2) Unless you can swap layers in faster than you consume them there is no point to predicting layers (what does this even really mean? did you mean predicting experts?).

It seems at the moment the best you can do is keep experts and layers more likely to be used for a given query in VRAM and offload the rest, but this is work-dependent.

rao-v|6 days ago

So llama.cpp currently statically puts overflow MoE experts in RAM and inferences them on CPU, so you get a mix of GPU + CPU inferencing. You are rooflined by RAM->CPU bandwidth + CPU compute.

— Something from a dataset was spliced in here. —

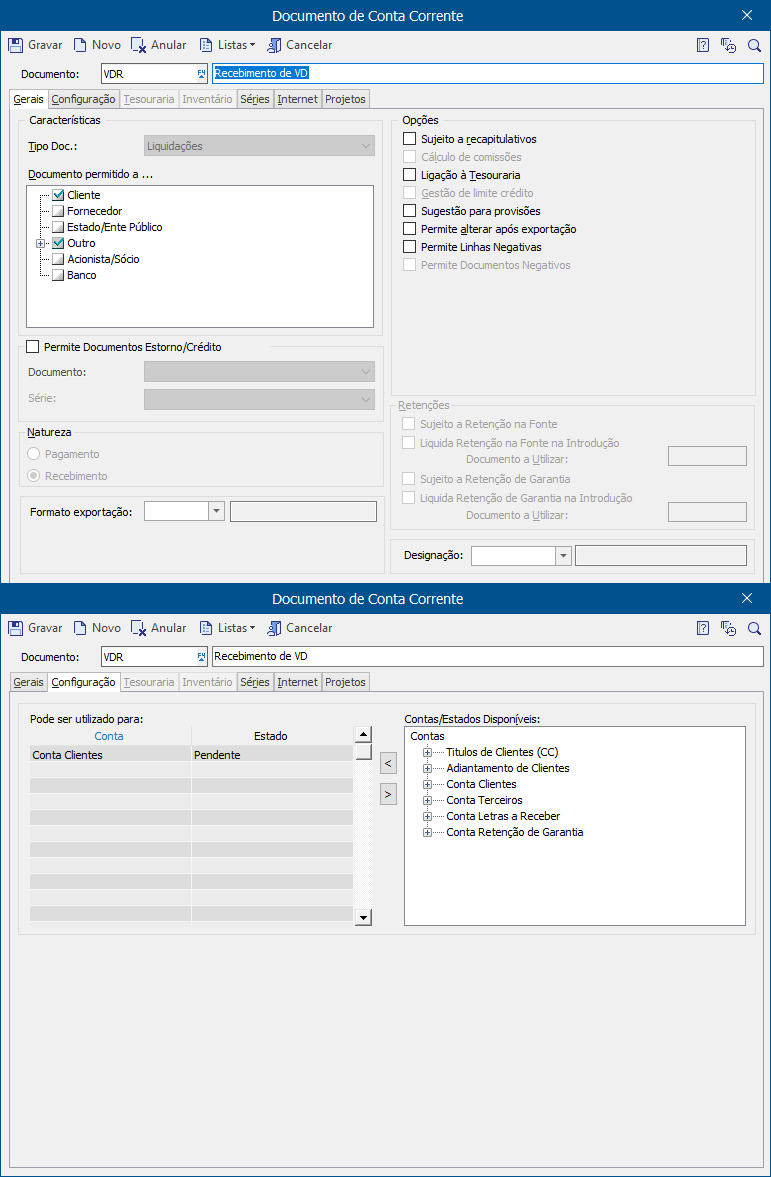This screenshot has height=1177, width=771.
Task: Expand the Conta Letras a Receber node
Action: click(428, 816)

With good predictability of MoE, you might see a world were it's more efficient to spend PCI bandwidth (slower than RAM->CPU) on loading MOE experts for the next ~3 layers from RAM to VRAM so you are not rooflined by CPU compute.

VLLM / SGLang (AFAIK) just assume you have enough VRAM to fit all the experts (but will page KV cache to RAM).

hedgehog|8 days ago

I don't have links handy but there is active research in this area.

rao-v|6 days ago

I'd love any keywords to search for to find active research on this topic!